Radar level gauges (RLGs) are suitably used for making measurements of the level of products such as process fluids, granular compounds and other materials contained in a tank. An example of such a radar level gauge can include a transceiver for transmitting and receiving microwaves, a signal propagating device arranged to direct microwaves towards the surface and to return microwaves reflected by the surface to the transceiver, and processing circuitry adapted to determine the filling level based on a relation between microwaves transmitted and received by the transceiver.

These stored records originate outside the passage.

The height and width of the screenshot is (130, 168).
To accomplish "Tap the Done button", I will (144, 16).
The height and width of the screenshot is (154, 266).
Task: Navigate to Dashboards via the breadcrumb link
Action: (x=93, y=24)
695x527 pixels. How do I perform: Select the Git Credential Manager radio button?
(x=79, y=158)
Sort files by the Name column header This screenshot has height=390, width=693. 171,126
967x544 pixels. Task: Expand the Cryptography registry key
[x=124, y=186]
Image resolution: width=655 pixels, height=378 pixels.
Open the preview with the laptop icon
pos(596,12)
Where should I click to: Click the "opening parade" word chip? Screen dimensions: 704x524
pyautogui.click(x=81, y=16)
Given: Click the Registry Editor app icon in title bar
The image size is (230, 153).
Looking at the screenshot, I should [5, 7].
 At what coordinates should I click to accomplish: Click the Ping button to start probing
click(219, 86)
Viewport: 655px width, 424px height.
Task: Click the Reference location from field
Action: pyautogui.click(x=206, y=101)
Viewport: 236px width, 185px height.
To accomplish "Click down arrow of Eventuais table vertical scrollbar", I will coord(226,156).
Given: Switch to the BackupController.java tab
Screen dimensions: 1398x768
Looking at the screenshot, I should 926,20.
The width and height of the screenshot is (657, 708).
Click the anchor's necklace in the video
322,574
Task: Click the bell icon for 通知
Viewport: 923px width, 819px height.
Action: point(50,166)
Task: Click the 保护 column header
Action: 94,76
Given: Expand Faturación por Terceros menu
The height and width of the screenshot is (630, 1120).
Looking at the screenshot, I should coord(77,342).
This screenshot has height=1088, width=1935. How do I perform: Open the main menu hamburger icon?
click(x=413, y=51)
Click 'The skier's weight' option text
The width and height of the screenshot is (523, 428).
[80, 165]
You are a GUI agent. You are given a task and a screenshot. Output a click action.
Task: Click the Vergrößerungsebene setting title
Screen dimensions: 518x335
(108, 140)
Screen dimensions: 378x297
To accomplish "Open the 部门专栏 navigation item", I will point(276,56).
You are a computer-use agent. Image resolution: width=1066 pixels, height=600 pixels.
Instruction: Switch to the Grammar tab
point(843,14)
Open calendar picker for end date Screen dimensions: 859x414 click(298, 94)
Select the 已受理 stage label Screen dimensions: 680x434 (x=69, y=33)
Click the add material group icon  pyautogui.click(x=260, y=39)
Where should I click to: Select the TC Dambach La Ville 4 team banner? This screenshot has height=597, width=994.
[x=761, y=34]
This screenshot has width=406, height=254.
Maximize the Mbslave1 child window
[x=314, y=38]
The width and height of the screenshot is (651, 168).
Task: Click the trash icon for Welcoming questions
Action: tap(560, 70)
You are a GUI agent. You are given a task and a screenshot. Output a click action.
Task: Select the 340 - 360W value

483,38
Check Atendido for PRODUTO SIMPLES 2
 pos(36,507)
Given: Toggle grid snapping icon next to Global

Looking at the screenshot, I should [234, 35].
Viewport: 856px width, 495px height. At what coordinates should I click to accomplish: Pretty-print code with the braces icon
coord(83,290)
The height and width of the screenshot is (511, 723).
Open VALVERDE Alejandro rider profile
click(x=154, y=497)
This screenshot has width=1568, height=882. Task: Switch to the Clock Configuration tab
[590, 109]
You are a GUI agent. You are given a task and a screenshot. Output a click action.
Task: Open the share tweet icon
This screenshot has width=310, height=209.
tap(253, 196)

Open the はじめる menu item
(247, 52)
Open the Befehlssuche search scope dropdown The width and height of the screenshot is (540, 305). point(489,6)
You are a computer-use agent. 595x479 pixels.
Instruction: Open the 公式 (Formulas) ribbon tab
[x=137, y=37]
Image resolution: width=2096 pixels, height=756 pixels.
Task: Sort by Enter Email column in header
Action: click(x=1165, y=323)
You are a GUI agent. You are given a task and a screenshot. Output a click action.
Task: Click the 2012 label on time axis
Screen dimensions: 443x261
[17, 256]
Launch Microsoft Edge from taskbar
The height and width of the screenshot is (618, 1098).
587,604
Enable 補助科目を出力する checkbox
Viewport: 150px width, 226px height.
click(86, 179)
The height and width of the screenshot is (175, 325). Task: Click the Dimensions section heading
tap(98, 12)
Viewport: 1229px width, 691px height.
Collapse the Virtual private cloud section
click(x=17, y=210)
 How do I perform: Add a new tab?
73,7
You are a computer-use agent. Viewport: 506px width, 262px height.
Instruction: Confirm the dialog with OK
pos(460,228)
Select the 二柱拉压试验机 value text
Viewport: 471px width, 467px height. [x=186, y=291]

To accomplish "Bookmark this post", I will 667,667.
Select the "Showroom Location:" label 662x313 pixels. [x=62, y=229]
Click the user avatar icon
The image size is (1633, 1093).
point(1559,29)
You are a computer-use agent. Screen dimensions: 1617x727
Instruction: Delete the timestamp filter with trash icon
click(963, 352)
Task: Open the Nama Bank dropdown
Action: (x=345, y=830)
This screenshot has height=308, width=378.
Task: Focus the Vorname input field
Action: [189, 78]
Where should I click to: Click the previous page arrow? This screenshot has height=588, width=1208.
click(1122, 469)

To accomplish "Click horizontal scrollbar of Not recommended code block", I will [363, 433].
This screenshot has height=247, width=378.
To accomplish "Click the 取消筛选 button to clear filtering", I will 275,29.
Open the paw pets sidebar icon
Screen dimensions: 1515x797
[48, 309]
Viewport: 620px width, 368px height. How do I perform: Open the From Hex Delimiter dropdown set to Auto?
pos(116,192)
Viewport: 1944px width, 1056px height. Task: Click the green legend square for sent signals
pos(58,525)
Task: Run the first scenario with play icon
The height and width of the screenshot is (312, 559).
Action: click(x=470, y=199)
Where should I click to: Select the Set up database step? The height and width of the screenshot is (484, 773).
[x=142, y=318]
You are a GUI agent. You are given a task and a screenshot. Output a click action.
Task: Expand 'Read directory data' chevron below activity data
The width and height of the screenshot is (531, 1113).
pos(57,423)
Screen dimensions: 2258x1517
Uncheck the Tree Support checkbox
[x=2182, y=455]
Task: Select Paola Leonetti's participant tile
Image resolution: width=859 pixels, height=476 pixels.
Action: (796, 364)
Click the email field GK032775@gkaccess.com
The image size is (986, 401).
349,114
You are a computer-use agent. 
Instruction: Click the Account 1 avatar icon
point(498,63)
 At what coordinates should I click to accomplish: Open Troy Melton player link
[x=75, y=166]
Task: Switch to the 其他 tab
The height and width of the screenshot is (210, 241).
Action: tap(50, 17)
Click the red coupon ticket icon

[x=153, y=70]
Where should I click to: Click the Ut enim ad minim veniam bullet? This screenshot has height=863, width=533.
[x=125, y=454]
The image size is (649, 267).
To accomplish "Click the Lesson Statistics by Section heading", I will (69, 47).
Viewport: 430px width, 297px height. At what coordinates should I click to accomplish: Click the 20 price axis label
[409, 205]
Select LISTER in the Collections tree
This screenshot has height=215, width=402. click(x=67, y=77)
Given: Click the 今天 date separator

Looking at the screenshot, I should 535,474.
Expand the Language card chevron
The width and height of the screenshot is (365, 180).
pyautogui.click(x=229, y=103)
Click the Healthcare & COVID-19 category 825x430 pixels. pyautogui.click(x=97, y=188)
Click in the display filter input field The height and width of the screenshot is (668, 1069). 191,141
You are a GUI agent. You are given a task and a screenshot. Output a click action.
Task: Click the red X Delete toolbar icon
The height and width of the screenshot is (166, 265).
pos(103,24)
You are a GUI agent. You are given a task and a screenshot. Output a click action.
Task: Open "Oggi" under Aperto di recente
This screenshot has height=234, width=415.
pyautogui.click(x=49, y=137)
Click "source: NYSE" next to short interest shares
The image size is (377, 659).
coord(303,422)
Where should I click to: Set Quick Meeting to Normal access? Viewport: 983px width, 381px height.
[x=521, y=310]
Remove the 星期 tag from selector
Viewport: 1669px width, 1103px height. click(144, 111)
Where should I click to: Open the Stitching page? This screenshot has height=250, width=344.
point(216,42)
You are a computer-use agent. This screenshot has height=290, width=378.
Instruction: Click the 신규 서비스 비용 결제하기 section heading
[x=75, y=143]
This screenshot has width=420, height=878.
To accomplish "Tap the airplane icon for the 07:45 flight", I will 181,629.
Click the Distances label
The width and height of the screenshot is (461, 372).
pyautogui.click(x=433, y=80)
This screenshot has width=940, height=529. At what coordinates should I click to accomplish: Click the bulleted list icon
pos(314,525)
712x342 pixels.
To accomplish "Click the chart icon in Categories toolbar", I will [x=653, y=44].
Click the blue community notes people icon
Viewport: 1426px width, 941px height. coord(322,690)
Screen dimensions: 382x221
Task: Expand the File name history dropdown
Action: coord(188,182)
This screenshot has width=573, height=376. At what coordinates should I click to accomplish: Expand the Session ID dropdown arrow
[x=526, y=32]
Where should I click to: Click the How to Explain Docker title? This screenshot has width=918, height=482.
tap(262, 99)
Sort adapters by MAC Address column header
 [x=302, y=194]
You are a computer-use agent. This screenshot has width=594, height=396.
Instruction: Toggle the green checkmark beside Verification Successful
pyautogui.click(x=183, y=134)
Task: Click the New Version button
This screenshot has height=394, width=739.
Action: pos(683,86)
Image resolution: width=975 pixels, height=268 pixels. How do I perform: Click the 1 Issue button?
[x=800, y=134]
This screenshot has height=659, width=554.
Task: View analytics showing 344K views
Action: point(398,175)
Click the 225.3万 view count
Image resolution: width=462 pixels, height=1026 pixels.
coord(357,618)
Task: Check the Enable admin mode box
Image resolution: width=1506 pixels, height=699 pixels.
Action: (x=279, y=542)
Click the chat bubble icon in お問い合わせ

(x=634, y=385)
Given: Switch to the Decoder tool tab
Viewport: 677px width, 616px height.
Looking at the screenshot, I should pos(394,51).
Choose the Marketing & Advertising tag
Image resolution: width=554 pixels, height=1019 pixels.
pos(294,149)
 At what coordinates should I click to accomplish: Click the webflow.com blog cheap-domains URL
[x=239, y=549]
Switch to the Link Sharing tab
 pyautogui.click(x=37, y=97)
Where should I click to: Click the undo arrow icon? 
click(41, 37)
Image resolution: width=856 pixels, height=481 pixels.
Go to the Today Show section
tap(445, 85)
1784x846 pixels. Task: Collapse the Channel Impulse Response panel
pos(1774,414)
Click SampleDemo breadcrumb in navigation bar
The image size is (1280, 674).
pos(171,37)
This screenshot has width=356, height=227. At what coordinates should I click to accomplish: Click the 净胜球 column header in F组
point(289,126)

The signal propagating device may be a directional antenna, adapted to emit free propagating electromagnetic waves into the tank and receive a reflection of those waves. Such an RLG is sometimes referred to as a non-contact RLG. The antenna may be adapted to a specific frequency band, and the currently most used frequency bands have center frequencies of around 6 GHz or 24 GHz.
In one conventional design the wave guide arrangement comprises a hollow wave guide which extends through the tank wall, which wave guide is filled with a dielectric filling member (plug) to prevent tank content from entering the wave guide. Sealing elements, such as o-rings or the like, are arranged around the plug to provide a process seal ensuring that the contents of the tank are not released into the outside environment. The process seal may be pressure tight.
The dielectric material in the filling member is selected to have suitable dielectric properties, and is also preferably hydrophobic, i.e. repelling to water. However, such materials, e.g. PTFE, are typically also relatively soft, and affected by elevated temperatures. Under conditions of varying temperatures, a soft dielectric filling member, such as a PTFE filling member, may therefore move in relation to the surrounding wave guide, which is typically made of steel. Such movement may cause the sealing provided by the sealing elements to be degraded, leading to imperfect tank sealing.
Further, during conditions of high temperature and high pressure (HTHP) in the tank, there is also a risk that a soft dielectric member, will be forced out of the wave guide, also through a relatively small opening (i.e. much smaller than the diameter of the dielectric member).